RECORDS FOR THIS EXERCISE: Begin

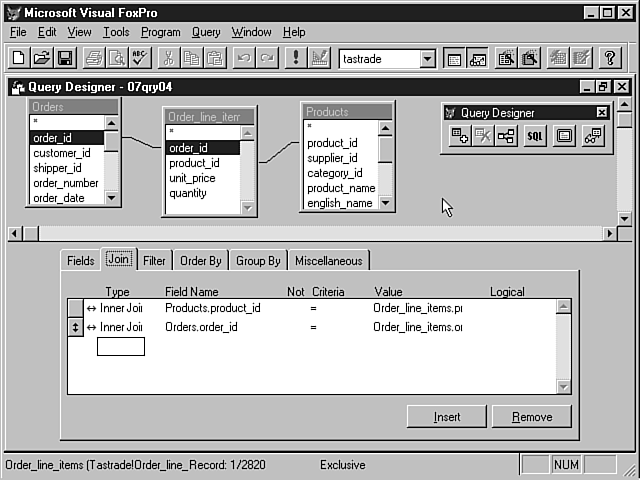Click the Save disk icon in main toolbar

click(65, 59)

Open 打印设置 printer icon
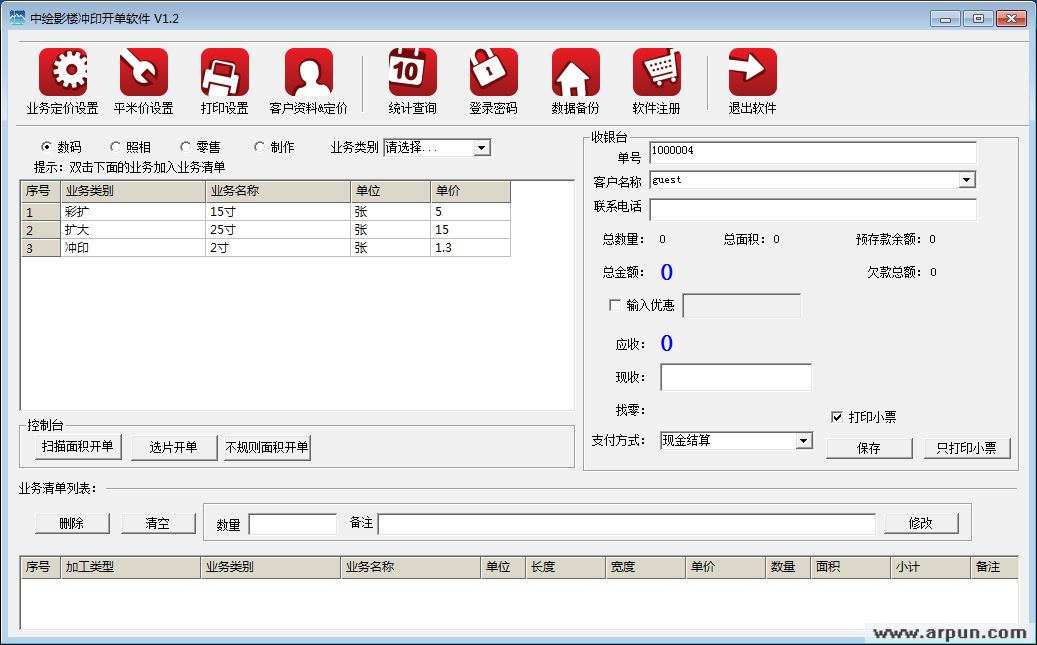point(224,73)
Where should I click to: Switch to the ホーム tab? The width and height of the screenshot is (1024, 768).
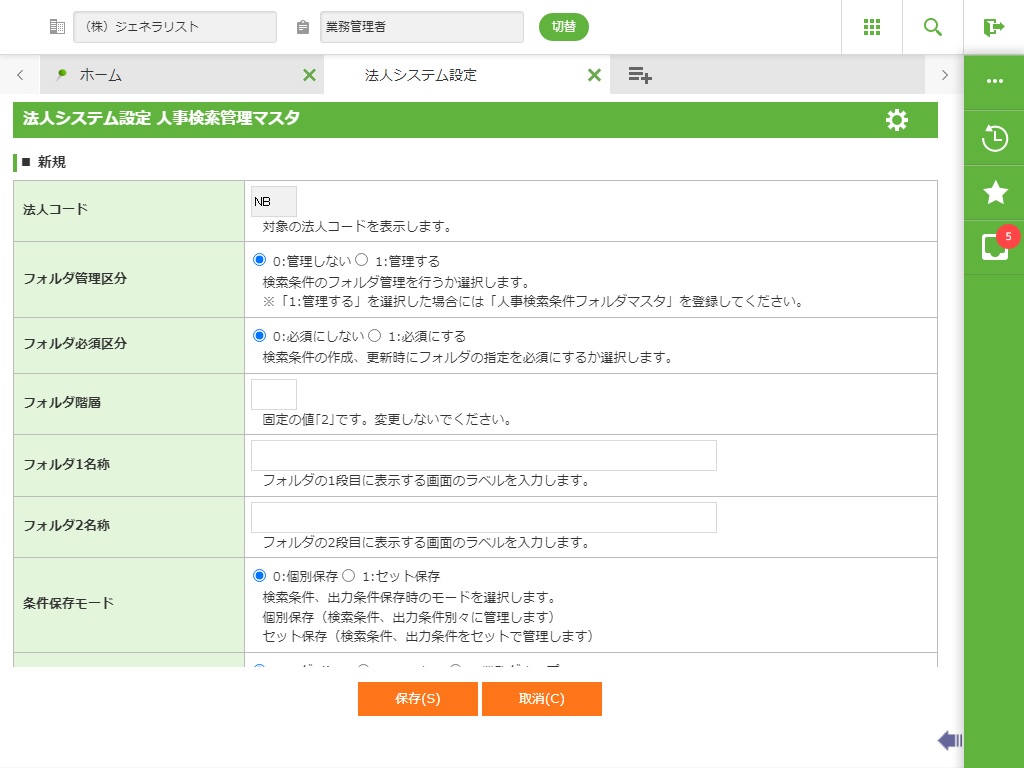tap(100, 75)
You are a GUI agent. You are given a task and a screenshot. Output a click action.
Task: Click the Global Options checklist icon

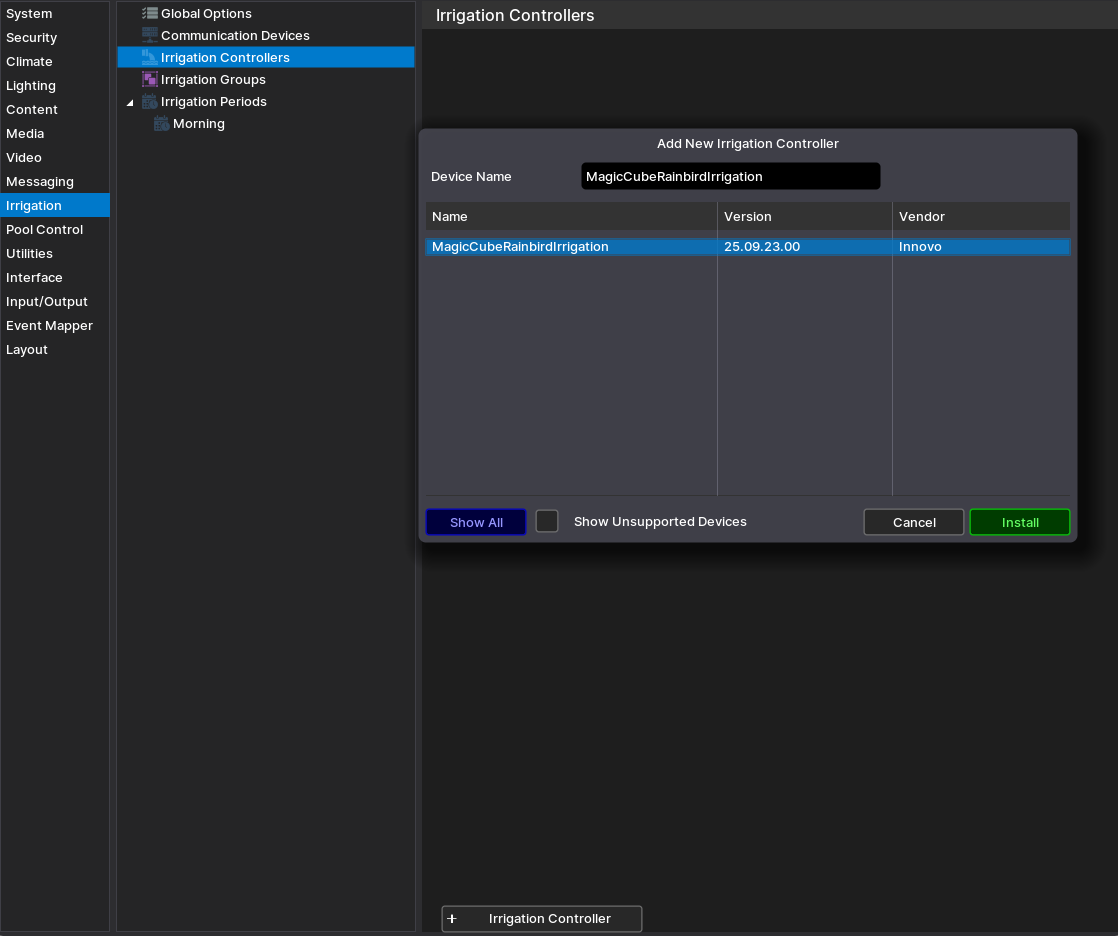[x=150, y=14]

RECORDS FOR THIS EXERCISE: End
RECORDS FOR THIS EXERCISE: Begin

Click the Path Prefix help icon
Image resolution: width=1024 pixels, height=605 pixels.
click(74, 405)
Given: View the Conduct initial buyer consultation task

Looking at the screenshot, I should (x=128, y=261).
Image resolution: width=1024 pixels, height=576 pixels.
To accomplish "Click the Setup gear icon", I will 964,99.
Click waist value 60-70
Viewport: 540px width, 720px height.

RECORDS FOR THIS EXERCISE: End
RECORDS FOR THIS EXERCISE: Begin

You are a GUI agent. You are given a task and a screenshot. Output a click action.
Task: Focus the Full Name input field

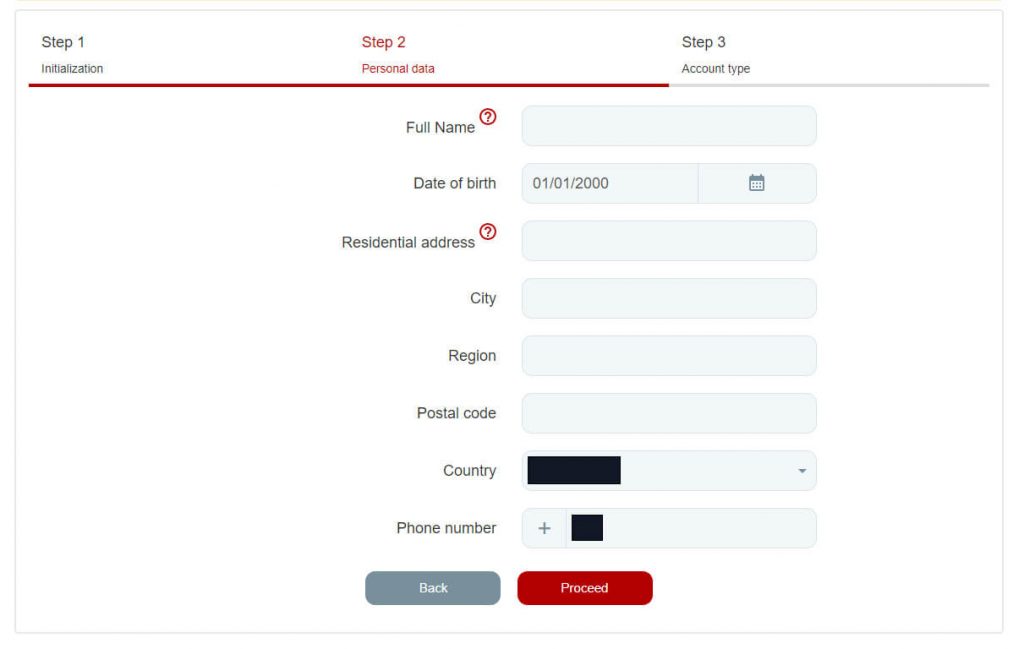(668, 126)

RECORDS FOR THIS EXERCISE: End

When you reach the line in the material above that holds "Image resolution: width=1024 pixels, height=576", begin reproducing lines exactly, and stop after the line that holds "Viewport: 540px width, 720px height.".

PROBLEM SOLUTION:
Image resolution: width=1024 pixels, height=576 pixels.
To accomplish "Click the Setup gear icon", I will 964,99.
Click waist value 60-70
Viewport: 540px width, 720px height.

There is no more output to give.